*** Opening of Extracted entries ***

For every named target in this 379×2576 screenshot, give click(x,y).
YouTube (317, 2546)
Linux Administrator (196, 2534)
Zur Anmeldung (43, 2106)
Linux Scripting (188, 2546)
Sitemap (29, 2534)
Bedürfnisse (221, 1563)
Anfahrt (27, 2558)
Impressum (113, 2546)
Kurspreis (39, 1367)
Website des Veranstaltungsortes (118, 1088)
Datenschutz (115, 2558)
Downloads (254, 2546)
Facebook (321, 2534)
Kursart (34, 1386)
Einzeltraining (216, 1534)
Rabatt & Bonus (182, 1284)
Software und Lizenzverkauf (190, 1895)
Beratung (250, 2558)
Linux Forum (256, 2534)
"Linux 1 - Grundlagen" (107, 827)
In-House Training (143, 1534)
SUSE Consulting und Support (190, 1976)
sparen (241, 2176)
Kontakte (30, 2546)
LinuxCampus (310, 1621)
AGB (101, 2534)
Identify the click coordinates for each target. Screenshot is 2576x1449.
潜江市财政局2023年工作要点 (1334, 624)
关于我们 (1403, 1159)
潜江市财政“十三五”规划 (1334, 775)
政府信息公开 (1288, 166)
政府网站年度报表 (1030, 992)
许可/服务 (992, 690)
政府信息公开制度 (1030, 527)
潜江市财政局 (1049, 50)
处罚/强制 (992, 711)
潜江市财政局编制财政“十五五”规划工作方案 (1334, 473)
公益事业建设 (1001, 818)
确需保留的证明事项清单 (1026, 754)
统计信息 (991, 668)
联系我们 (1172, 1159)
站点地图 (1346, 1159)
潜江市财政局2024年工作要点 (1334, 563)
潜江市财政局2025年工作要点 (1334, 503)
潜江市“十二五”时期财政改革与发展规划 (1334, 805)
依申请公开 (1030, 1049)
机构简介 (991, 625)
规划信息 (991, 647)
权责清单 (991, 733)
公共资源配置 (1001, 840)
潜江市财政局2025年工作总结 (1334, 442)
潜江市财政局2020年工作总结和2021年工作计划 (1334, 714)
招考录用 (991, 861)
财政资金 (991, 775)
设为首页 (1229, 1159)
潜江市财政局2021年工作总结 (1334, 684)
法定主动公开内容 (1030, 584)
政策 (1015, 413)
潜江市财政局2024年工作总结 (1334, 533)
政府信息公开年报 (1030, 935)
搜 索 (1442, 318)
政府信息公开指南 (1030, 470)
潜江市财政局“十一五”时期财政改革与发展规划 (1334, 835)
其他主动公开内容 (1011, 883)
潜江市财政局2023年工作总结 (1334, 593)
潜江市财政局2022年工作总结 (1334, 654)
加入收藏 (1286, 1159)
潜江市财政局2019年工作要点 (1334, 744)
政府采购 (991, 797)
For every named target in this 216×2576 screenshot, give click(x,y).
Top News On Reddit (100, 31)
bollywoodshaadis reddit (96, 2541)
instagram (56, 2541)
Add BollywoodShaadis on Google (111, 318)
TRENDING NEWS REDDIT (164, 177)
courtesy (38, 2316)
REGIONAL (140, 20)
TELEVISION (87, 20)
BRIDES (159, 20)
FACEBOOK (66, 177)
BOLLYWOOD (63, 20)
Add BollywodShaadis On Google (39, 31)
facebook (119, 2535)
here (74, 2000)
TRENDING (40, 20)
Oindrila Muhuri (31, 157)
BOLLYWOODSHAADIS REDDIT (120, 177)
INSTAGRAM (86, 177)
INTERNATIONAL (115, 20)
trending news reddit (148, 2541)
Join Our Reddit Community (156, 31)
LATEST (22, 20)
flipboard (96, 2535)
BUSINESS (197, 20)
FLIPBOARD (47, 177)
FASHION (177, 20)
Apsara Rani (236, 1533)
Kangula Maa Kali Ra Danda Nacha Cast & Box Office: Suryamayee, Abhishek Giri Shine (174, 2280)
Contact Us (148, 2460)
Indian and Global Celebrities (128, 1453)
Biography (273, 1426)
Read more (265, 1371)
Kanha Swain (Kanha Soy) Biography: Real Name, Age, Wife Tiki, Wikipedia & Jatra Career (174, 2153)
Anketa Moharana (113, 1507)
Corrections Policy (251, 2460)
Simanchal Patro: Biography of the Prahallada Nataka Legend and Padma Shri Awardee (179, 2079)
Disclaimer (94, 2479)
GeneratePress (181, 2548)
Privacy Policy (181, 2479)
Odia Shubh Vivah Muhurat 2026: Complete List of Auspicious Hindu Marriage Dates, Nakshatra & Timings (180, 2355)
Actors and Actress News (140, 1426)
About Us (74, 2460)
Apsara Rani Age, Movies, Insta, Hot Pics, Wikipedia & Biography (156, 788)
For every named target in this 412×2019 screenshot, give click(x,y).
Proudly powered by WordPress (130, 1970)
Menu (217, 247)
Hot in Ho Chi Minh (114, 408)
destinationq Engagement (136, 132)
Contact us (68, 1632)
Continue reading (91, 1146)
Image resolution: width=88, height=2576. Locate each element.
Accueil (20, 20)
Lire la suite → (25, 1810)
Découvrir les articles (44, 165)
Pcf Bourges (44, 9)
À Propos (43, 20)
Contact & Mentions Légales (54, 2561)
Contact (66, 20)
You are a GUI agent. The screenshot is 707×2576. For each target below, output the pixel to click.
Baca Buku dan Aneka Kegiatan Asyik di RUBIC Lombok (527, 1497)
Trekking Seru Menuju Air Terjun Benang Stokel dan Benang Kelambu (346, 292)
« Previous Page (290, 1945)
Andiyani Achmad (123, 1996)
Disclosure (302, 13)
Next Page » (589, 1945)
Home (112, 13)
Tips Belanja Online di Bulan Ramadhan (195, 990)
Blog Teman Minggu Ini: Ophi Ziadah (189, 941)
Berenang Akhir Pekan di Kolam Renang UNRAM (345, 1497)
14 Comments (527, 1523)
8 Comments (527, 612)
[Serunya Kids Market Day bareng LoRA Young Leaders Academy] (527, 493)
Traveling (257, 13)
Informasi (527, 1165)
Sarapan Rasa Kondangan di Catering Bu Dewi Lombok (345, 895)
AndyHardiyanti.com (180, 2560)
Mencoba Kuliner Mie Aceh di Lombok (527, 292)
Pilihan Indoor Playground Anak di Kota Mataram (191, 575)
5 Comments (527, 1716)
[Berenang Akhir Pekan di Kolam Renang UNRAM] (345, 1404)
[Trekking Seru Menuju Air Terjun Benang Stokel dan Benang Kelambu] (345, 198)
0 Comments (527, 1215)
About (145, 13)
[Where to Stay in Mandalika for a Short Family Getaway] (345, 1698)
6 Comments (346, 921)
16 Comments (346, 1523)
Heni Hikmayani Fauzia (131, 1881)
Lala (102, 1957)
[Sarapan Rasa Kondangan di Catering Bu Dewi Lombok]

*** Close of Extracted entries ***

• _Assigned task_
Please list every line of the records that contains "Policy".

• _Your solution_
Corrections Policy (251, 2460)
Privacy Policy (181, 2479)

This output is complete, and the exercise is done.